La rubia del título, Andula, trabaja en una fábrica de zapatos y no parece poder librarse de la opresión ni en un escape amoroso; cosas divertidas pasan, pero, como en la entonación de la chica de la guitarra, algo no anda bien. Es difícil no hacer una mueca con una de las secuencias centrales, cuando una pandilla de reservistas de la armada, ya casados y mayores, intentan seducir a Andula y sus amigas en una fiesta organizada por el supervisor de la fábrica y un oficial militar para que ambas partes (soldados y trabajadoras) “mejoren la productividad y la moral” con algo de La Caricia (“necesitan lo que necesitábamos cuando éramos jovenes” le dice el supervisor al oficial).

El salón es enorme y, a pesar de que sean los años 60 y la Beatlemania siguiera activa más allá de la cortina de hierro, no escuchamos rock ‘n’ roll sino bailes tradicionales y canciones estándares del folclor de la región; son el soundtrack para los risibles intentos de seducción de los soldados hacia Andula y sus amigas, con gags que a través de los años han sido repetidos en muchas comedias, pero con un contexto mucho menos serio. Solo hay un actor profesional en toda la producción, Vladimír Menšík, y ni siquiera es el que más destaca debido a que los demás encajan mejor con el estilo de dirección improvisado y natural que Forman eligió.

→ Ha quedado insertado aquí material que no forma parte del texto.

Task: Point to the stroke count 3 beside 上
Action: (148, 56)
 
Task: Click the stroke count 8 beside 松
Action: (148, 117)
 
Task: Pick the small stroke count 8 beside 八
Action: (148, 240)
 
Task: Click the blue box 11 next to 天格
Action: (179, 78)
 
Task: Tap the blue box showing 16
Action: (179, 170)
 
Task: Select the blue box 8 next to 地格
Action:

Andula, por suerte, decide escapar del baile junto con el pianista de la fiesta, el joven Milda, quien a pesar de ser el interés romántico no se salva de ejercer su propia forma de opresión a través de unas tácticas de coqueteo que incursionan en el abuso sexual. Andula eventualmente cede y Milda, con su cabeza boca arriba tapando la entrepierna de Andula (los dos formando una L inclinada en una gran toma), procede a soltar una racha de comentarios penosos sobre como el cuerpo de la chica es como una guitarra, pero pintada por Picasso. Andula obviamente pregunta si eso es bueno o malo.

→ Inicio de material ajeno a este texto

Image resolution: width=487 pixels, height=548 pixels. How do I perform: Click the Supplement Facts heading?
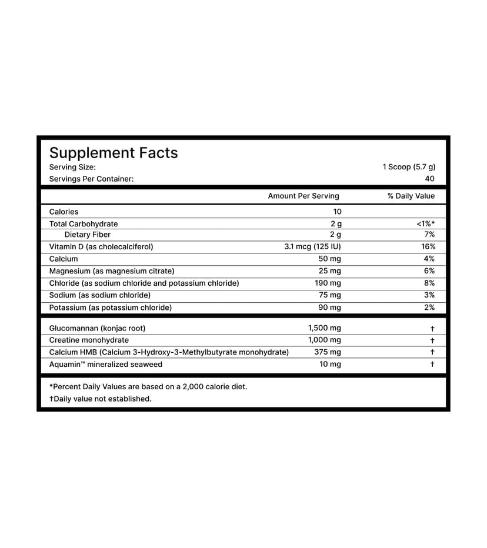(114, 153)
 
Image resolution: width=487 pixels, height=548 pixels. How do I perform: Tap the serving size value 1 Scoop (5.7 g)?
(409, 167)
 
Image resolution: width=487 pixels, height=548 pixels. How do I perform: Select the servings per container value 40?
(429, 179)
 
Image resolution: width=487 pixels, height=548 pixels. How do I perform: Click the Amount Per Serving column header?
(303, 196)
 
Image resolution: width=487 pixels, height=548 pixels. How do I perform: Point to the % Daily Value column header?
(411, 196)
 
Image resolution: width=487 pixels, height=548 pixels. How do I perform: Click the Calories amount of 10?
(336, 212)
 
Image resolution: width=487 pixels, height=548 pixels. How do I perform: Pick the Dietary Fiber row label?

El clímax, predeciblemente, nos entrega la más frustrante de todas estas secuencias. Andula decide emprender una huida más, esta vez a Praga, a visitar a Milda, donde se encuentra con sus padres, lo cual crea otra serie de gags que son la pesadilla de toda pareja adolescente a través de los tiempos, y que básicamente destruyen la fantasía de la protagonista. Es el más identificable de todos los sucesos aquí (junto con el acoso sexual), pero dentro de su debido contexto histórico gana peso, y concluye a “Los amores de una rubia” como una secuencia de denuncias que resulta increíble hayan sido mostradas en pantalla (eso sin mencionar los desnudos). Es en efecto, el milagro checoslovaco de la nueva ola, aunque Forman pasaría a dirigir una más icónica “The Fireman’s Ball” y a incursionar en el cine americano por primera vez en “Taking Off” ya entrados los setentas. Mientras tanto, Hana Brejchová, quien aquí interpretó a Andula, pasaría a ser una actriz exitosa en su país.